§ **DATA TO EXAMINE**:
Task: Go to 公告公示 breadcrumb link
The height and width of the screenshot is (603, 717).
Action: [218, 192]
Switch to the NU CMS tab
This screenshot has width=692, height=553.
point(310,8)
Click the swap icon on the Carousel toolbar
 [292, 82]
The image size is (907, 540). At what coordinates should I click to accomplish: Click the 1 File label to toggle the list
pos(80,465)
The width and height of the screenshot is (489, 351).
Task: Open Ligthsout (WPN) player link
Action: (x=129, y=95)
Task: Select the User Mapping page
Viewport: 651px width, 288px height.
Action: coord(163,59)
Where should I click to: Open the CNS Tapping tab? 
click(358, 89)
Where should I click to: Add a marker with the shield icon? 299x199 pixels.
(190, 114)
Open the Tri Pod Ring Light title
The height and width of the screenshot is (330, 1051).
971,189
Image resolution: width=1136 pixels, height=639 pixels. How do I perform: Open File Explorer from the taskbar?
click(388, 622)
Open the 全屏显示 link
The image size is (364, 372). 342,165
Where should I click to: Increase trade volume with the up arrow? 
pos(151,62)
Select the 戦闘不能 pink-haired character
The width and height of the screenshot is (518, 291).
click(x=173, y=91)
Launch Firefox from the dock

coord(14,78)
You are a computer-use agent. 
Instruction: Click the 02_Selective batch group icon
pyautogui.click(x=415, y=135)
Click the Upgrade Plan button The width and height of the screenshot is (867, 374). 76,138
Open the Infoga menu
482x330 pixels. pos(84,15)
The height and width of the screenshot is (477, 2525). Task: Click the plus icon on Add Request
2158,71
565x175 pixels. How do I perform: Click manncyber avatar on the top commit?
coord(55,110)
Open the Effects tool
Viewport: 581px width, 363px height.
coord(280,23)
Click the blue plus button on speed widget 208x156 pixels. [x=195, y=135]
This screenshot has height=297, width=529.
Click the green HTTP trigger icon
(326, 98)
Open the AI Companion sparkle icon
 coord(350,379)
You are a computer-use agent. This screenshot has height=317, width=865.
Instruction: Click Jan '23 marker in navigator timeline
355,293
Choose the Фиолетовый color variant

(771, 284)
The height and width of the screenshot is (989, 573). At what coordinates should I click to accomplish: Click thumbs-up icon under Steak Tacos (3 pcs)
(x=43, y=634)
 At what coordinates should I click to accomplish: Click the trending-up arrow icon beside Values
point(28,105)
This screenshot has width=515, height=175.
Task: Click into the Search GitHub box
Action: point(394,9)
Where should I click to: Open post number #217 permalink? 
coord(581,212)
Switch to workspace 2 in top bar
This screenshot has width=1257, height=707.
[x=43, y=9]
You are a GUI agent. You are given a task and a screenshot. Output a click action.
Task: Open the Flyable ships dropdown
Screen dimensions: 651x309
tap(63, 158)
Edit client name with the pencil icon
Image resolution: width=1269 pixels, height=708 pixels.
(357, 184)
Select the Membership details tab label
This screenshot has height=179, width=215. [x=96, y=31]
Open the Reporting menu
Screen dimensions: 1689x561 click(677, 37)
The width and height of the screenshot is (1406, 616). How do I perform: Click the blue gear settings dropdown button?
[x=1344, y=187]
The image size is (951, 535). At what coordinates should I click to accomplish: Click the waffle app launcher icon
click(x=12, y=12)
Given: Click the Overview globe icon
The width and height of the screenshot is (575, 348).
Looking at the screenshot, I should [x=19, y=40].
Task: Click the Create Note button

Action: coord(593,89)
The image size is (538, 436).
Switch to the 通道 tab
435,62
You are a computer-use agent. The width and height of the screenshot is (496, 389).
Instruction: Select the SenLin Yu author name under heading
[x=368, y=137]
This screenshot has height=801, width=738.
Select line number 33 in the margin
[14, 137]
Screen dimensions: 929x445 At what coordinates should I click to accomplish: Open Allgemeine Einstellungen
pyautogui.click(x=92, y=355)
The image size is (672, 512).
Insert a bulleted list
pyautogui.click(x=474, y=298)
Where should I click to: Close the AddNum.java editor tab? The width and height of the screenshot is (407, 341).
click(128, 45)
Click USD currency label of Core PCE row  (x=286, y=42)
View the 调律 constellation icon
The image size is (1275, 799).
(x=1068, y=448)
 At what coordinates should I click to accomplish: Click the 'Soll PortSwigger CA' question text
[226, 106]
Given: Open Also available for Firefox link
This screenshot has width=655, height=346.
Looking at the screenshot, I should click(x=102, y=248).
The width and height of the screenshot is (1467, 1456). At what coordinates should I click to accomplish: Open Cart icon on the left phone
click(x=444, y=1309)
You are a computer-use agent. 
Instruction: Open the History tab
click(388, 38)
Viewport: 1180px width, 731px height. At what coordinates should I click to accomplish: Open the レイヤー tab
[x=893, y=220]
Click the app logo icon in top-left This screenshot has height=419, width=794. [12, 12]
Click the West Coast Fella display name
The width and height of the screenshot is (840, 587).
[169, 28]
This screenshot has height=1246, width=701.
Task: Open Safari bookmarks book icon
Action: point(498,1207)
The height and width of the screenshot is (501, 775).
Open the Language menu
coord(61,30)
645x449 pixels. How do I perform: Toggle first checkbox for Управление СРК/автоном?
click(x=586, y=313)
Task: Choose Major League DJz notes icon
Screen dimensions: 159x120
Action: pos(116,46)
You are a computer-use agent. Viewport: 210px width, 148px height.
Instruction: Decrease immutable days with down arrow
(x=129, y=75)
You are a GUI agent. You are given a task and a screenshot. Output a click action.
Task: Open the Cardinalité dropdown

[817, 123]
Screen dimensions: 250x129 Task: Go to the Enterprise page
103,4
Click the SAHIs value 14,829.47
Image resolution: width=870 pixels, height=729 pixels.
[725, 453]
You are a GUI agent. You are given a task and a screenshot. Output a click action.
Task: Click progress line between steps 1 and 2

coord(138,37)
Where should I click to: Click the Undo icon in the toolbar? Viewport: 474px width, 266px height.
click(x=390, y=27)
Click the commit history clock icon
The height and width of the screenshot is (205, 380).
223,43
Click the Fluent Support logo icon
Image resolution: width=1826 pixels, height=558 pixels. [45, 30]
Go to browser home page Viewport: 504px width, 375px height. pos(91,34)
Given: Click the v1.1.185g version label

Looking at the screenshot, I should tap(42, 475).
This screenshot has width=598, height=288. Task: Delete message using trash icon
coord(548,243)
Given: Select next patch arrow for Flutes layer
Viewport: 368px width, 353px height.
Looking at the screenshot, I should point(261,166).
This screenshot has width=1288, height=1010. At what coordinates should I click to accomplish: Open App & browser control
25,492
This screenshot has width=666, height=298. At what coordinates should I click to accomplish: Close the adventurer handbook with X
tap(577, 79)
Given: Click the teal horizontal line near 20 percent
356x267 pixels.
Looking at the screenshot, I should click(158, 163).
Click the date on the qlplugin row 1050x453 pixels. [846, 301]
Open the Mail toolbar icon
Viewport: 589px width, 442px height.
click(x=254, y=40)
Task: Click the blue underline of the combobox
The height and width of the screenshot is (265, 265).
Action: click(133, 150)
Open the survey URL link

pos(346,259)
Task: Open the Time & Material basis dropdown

§ **YOUR TASK**: Filter the records above for lines containing the word "computer", and copy those lines.

§ **SOLUTION**:
You are a computer-use agent. 
You are a computer-use agent. This screenshot has height=317, width=865.
You are a computer-use agent. The width and height of the screenshot is (496, 389).
You are a computer-use agent. 
You are a computer-use agent. Viewport: 210px width, 148px height.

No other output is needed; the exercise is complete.